Transforming growth factor-β1 (TGF-β1) is a multifunctional cytokine with important roles in cellular proliferation, differentiation, the immune response, and many other biological functions, including synthesis of the matrix protein collagen in wound repair as well as pathological fibrosis in cancer and cardiovascular diseases. In addition to its generation in the tissues, TGF-β1 circulates in the bloodstream where it has the potential to produce systemic effects, but the sources of circulating TGF-β1 remain to be defined. TGF-β1 is produced by almost all cell types, but platelets contain ~100 times more than any other cells. TGF-β1 is secreted as an inactive, latent complex, and defining its activation mechanism in vivo is one of the subjects of our research. We recently demonstrated that shear force activates TGF-β1 release from platelets in vitro and during thrombus formation in mouse carotid artery in vivo. These data indicate that shear force is a potential mechanism for systemic activation of TGF-β1 in disease states associated with high circulatory shear force.
Our hypothesis is that release and activation of TGF-β1 occurs in vivo in clinical disorders involving organ fibrosis and high circulatory shear stress. These include severe aortic stenosis (AS), in which high shear is generated across the stenotic valve, and end-stage heart failure patients implanted with left ventricular assist devices (LVAD), which generate high shear through the device’s spinning rotor.

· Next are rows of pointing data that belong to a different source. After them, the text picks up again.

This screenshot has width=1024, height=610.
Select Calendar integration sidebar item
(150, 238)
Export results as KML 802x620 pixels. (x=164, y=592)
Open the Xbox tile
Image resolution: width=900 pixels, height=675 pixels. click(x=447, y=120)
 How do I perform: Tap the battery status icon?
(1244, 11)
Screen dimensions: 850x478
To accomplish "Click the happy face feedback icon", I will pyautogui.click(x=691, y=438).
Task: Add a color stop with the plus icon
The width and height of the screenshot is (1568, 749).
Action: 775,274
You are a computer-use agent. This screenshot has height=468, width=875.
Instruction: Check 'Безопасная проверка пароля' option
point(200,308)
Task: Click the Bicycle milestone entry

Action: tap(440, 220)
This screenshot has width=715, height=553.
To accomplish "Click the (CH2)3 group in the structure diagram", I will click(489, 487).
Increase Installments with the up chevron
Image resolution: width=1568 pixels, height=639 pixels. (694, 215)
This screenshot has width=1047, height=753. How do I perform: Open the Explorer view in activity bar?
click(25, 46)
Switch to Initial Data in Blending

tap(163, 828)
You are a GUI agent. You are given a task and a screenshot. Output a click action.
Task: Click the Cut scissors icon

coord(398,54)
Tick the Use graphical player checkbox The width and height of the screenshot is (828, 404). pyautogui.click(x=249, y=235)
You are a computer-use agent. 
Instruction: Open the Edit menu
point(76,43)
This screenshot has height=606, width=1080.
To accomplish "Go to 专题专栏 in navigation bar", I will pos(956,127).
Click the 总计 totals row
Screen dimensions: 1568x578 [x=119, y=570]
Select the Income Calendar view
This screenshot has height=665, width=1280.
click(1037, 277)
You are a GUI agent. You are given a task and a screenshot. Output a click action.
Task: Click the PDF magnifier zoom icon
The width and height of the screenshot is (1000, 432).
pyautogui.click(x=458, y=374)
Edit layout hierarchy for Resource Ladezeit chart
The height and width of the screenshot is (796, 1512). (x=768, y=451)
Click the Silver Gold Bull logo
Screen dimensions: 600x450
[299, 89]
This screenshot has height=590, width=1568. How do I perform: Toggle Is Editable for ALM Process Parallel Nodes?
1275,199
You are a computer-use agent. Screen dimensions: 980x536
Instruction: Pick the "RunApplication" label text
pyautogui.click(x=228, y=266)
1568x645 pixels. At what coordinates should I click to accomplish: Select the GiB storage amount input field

AS is a major cause of morbidity and mortality in the elderly, as the shear stress across the stenotic valve is very high and the only available treatment is aortic valve replacement surgery. Circulating TGF-β1 levels are elevated in individuals with AS, but the source of TGF-β1 and its activation mechanism are not clear. Our hypothesis is that TGF-β1 released from platelets and activated by shear across the narrowed aortic valve contributes to AS progression by initiating fibrosis and calcification in the aortic valve.
Heart failure is also a serious problem among the aging US population. While heart transplant is an option for some, the donor supply is limited and many patients die before transplant. LVADs have tremendously improved survival, but LVAD recipients are at high risk for thrombohemorrhagic events and aortic valve fusion and there are, as yet, no validated biomarkers predictive of these complications.We hypothesize that high shear generated by the LVAD activates platelets that then release TGFβ1 in the circulation, suggesting that plasma TGF-β1 levels may be a valuable biomarker of thrombotic risk.